* Problem
Print the records below exactly, and do not carry over any picture.

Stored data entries
- - - - - - -

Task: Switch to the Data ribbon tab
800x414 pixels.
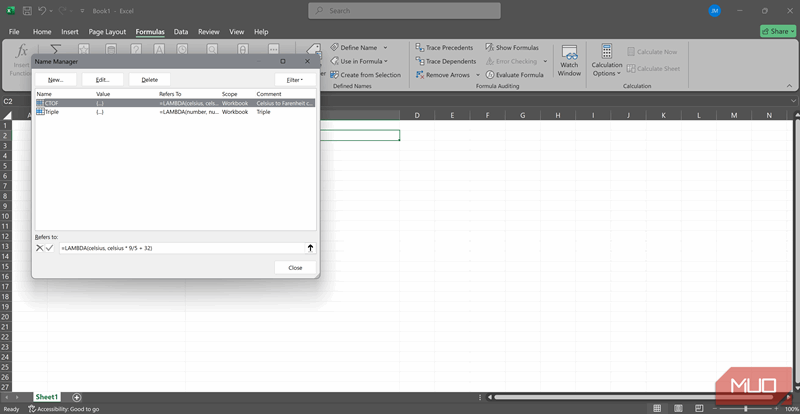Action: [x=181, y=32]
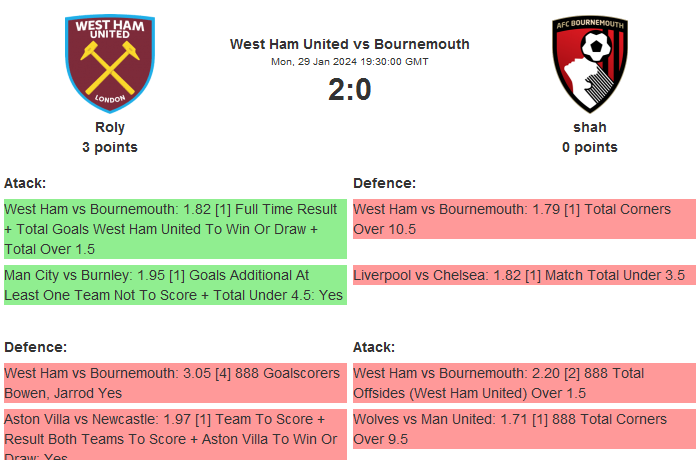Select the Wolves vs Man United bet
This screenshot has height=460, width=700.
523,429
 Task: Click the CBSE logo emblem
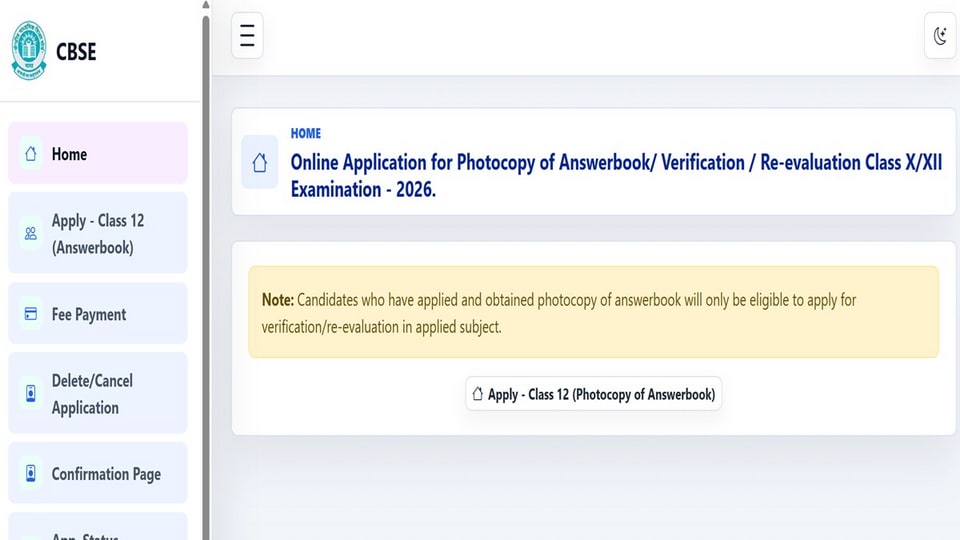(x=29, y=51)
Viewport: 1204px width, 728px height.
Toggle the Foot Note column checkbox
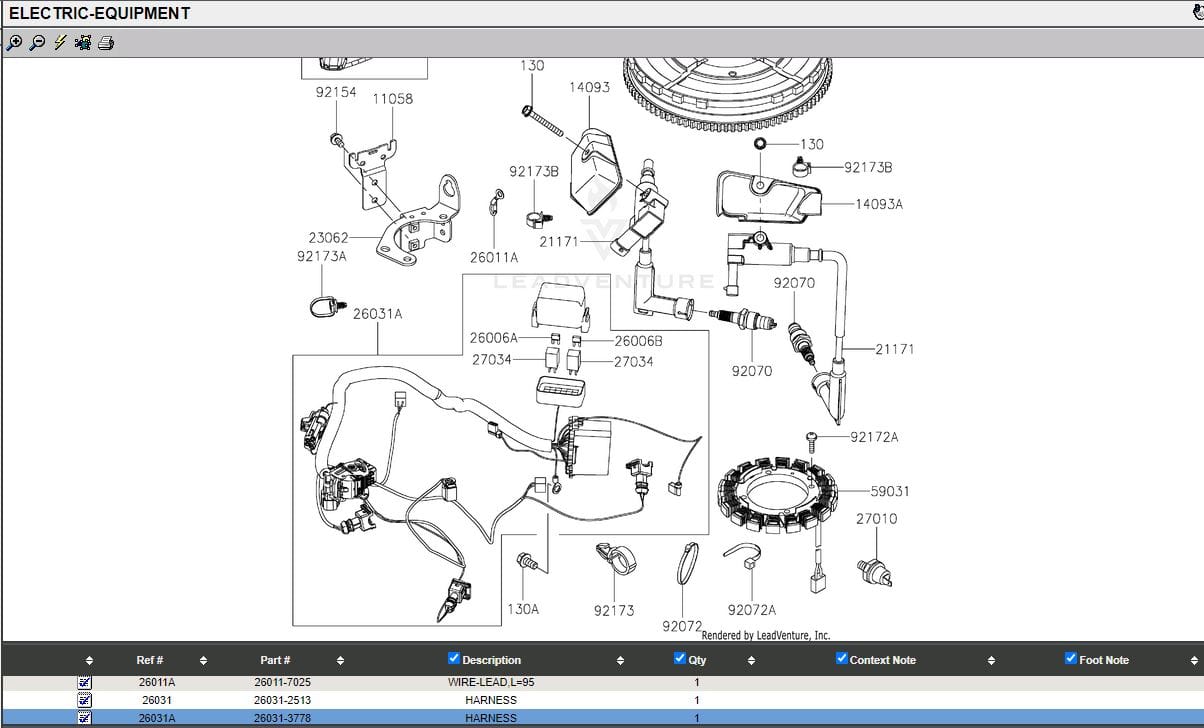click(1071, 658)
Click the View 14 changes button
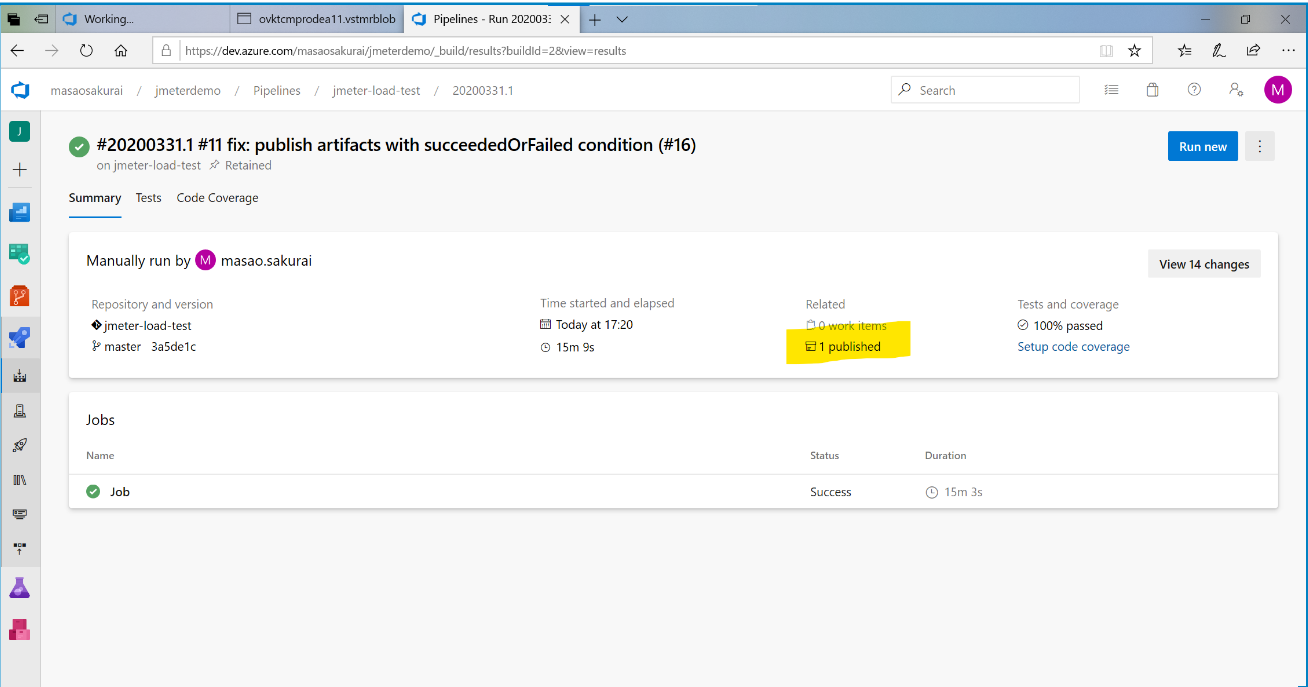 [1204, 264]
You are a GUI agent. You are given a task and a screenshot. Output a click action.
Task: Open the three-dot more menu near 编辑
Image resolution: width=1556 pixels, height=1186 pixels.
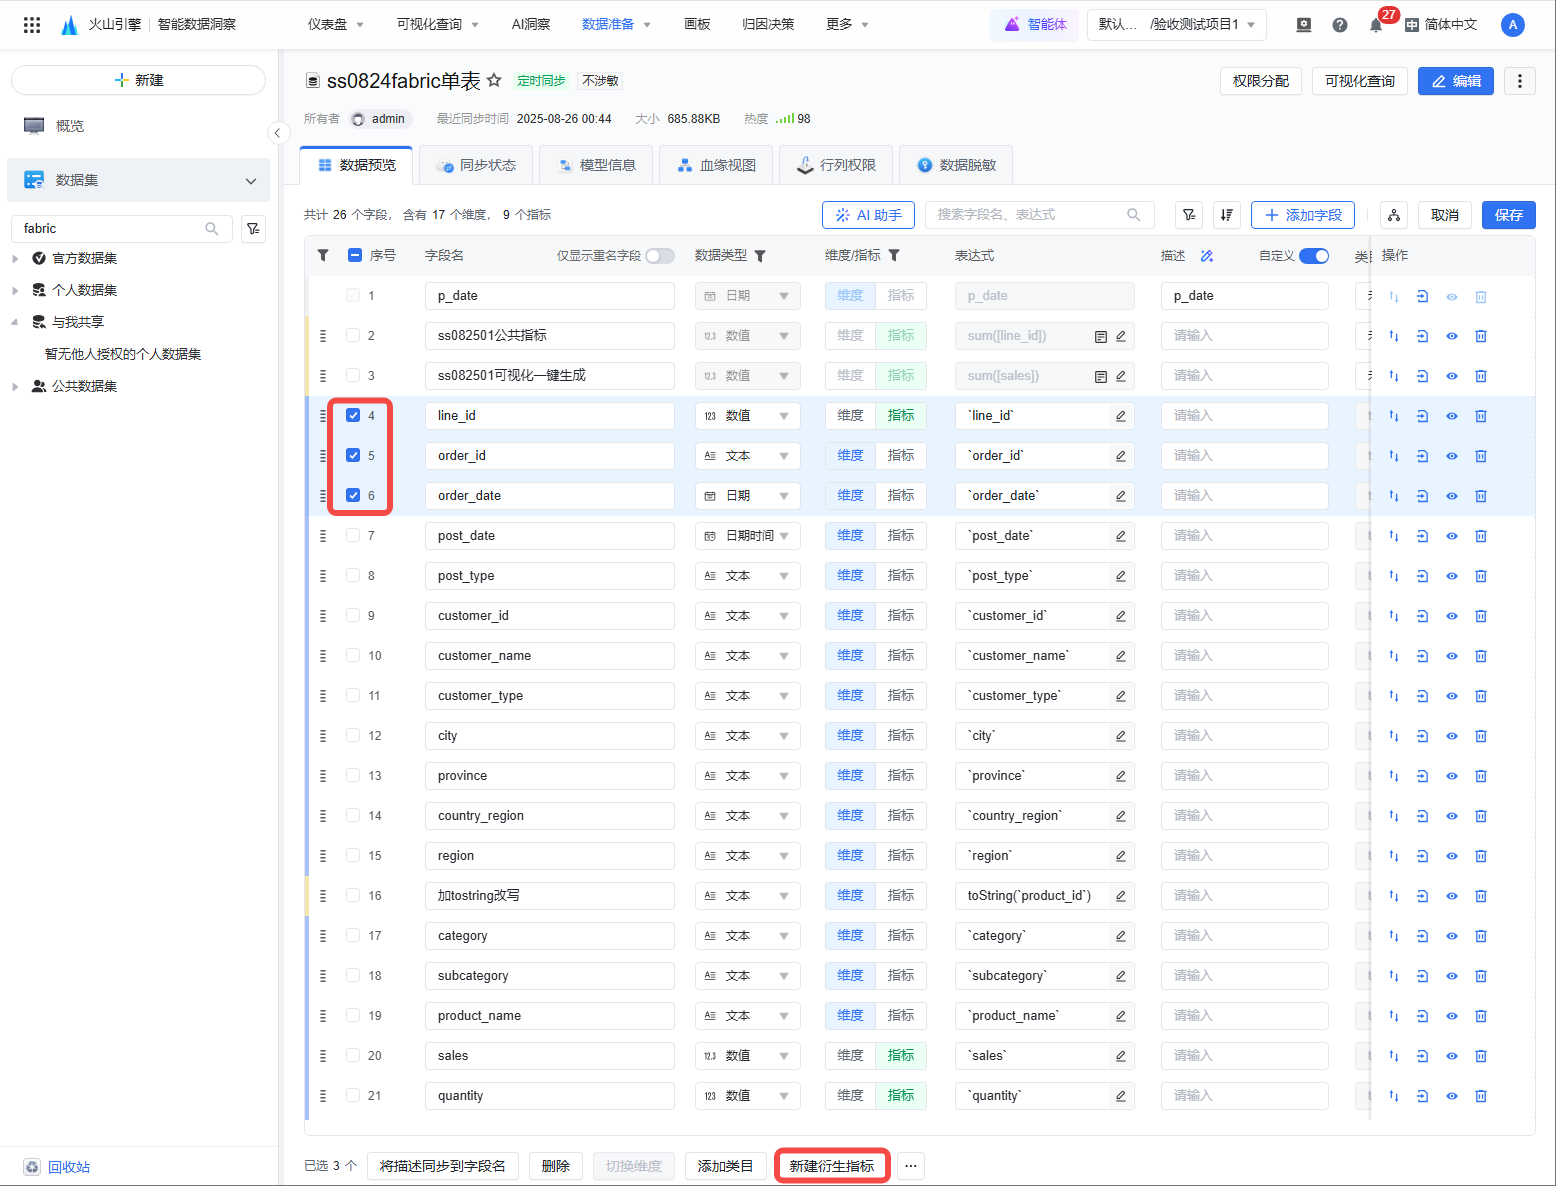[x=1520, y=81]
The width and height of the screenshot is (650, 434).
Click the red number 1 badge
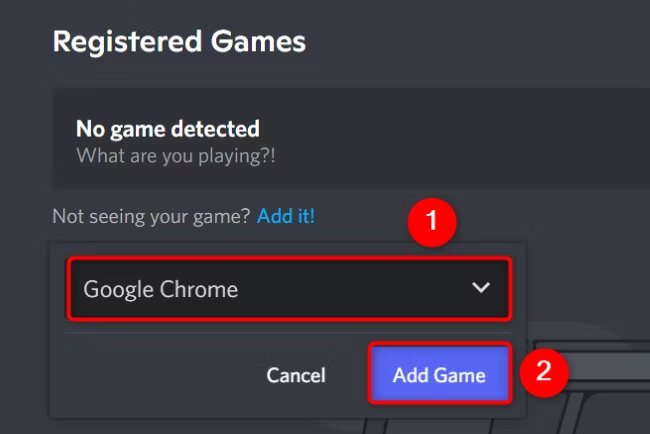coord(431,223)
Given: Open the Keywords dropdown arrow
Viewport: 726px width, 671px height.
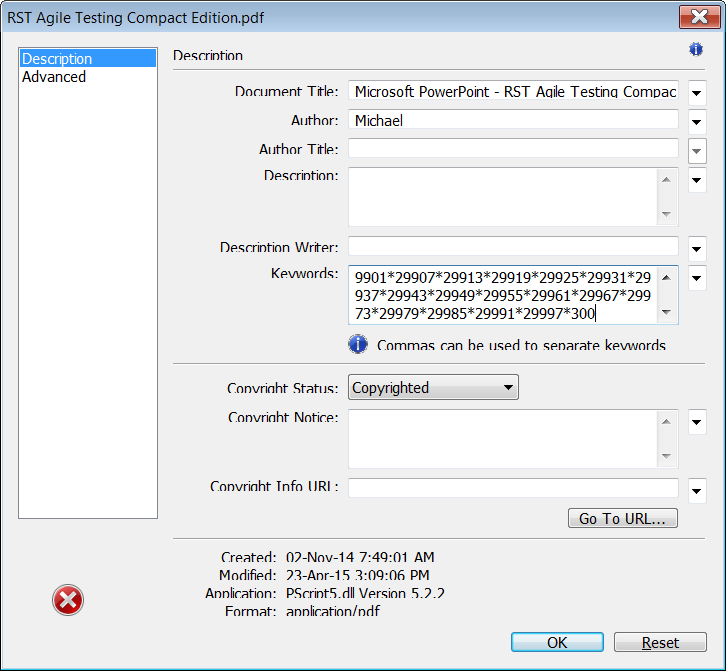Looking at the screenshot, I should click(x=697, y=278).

- - - - - - -

* Finished exercise
Task: Switch to the Data ribbon tab
800x414 pixels.
Action: [x=181, y=32]
Select the Wolves vs Man United bet
This screenshot has height=460, width=700.
523,429
 Task: Click the CBSE logo emblem
(x=29, y=51)
Viewport: 1204px width, 728px height.
Toggle the Foot Note column checkbox
click(1071, 658)
Click the View 14 changes button
 [1204, 264]
You are a GUI agent. You are given a task and a screenshot. Output a click action.
Task: Open the three-dot more menu near 编辑
Image resolution: width=1556 pixels, height=1186 pixels.
[x=1520, y=81]
The width and height of the screenshot is (650, 434).
Click the red number 1 badge
coord(431,223)
Given: Open the Keywords dropdown arrow
Viewport: 726px width, 671px height.
Looking at the screenshot, I should click(x=697, y=278).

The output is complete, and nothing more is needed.